Haystack → OpenObserve
Automatically capture pipeline runs, component executions, and LLM calls for every Haystack v2 pipeline in your Python application.
Prerequisites
- Python 3.10+
- An OpenObserve account (cloud or self-hosted)
- Your OpenObserve organisation ID and Base64-encoded auth token
- An OpenAI API key (or whichever generator component you use)
Installation
pip install openobserve-telemetry-sdk openinference-instrumentation-haystack haystack-ai python-dotenv
Configuration
Create a .env file in your project root:
# OpenObserve instance URL
# Default for self-hosted: http://localhost:5080
OPENOBSERVE_URL=https://api.openobserve.ai/
# Your OpenObserve organisation slug or ID
OPENOBSERVE_ORG=your_org_id
# Basic auth token — Base64-encoded "email:password"
OPENOBSERVE_AUTH_TOKEN=Basic <your_base64_token>
# LLM provider key
OPENAI_API_KEY=your-openai-key
Instrumentation
Call HaystackInstrumentor().instrument() before importing any Haystack modules.
from dotenv import load_dotenv
load_dotenv()
from openinference.instrumentation.haystack import HaystackInstrumentor
from openobserve import openobserve_init
HaystackInstrumentor().instrument()
openobserve_init()
from haystack import Pipeline
from haystack.components.builders import PromptBuilder
from haystack.components.generators import OpenAIGenerator
template = "Answer the following question in one sentence: {{ question }}"
pipeline = Pipeline()
pipeline.add_component("prompt", PromptBuilder(template=template))
pipeline.add_component("llm", OpenAIGenerator(model="gpt-4o-mini"))
pipeline.connect("prompt.prompt", "llm.prompt")
result = pipeline.run({"prompt": {"question": "What is OpenTelemetry?"}})
print(result["llm"]["replies"][0])
RAG pipeline
from haystack.components.retrievers.in_memory import InMemoryBM25Retriever
from haystack.document_stores.in_memory import InMemoryDocumentStore
from haystack import Document
store = InMemoryDocumentStore()
store.write_documents([
Document(content="OpenObserve is an observability platform for logs, metrics, and traces."),
Document(content="OpenTelemetry is a vendor-neutral standard for telemetry data."),
])
rag = Pipeline()
rag.add_component("retriever", InMemoryBM25Retriever(document_store=store))
rag.add_component("prompt", PromptBuilder(
template="Given these documents: {% for doc in documents %}{{ doc.content }}{% endfor %}\nAnswer: {{ question }}"
))
rag.add_component("llm", OpenAIGenerator(model="gpt-4o-mini"))
rag.connect("retriever.documents", "prompt.documents")
rag.connect("prompt.prompt", "llm.prompt")
result = rag.run({"retriever": {"query": "What is OpenObserve?"}, "prompt": {"question": "What is OpenObserve?"}})
print(result["llm"]["replies"][0])
What Gets Captured
Each pipeline.run() produces a root CHAIN span with a child span per component.

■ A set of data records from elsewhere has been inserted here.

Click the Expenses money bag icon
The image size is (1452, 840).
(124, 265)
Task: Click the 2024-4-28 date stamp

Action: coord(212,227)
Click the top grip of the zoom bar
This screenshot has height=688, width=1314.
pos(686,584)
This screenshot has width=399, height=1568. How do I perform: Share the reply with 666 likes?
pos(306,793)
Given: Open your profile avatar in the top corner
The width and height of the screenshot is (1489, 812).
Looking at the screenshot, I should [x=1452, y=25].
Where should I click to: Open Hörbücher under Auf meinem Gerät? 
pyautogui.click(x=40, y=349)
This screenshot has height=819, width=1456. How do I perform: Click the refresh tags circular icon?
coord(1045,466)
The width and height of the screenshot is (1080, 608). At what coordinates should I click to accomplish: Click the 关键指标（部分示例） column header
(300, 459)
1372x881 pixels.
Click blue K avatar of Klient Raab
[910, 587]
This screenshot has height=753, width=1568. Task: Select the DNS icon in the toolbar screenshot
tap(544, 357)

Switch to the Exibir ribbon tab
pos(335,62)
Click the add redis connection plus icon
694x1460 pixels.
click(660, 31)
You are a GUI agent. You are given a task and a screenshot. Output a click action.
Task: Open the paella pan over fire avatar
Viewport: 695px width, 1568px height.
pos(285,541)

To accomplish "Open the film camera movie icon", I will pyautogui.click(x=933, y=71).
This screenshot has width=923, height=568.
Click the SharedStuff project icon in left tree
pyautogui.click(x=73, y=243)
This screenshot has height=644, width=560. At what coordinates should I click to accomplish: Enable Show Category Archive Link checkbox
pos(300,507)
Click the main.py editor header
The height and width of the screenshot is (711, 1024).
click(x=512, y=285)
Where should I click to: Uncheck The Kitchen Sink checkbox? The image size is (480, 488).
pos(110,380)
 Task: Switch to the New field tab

Generator components produce LLM child spans.
LLM span (OpenAIGenerator)
| Attribute | Description |
|---|---|
openinference_span_kind |
LLM |
operation_name |
OpenAIGenerator.run |
llm_model_name |
Resolved model version (e.g. gpt-4o-mini-2024-07-18) |
llm_provider |
openai |
llm_system |
openai |
llm_observation_type |
GENERATION |
llm_token_count_prompt |
Input token count |
llm_token_count_completion |
Output token count |
llm_token_count_total |
Total tokens consumed |
llm_usage_tokens_input |
Input tokens (numeric) |
llm_usage_tokens_output |
Output tokens (numeric) |
llm_usage_cost_input |
Estimated input cost in USD |
llm_usage_cost_output |
Estimated output cost in USD |
gen_ai_response_model |
Exact model version returned by the API |
duration |
Component execution latency |
span_status |
OK on success, ERROR on failure |
Viewing Traces
- Log in to OpenObserve and navigate to Traces in the left sidebar
- Click any root pipeline span to open the waterfall view
- Expand the tree to see each component span in execution order
- Filter by
operation_name = OpenAIGenerator.runto find LLM spans and inspect token counts

Next Steps
With Haystack instrumented, every pipeline execution is recorded in OpenObserve with a span for each component. From here you can identify which components add the most latency, track token usage per pipeline run, and compare retrieval quality across different configurations.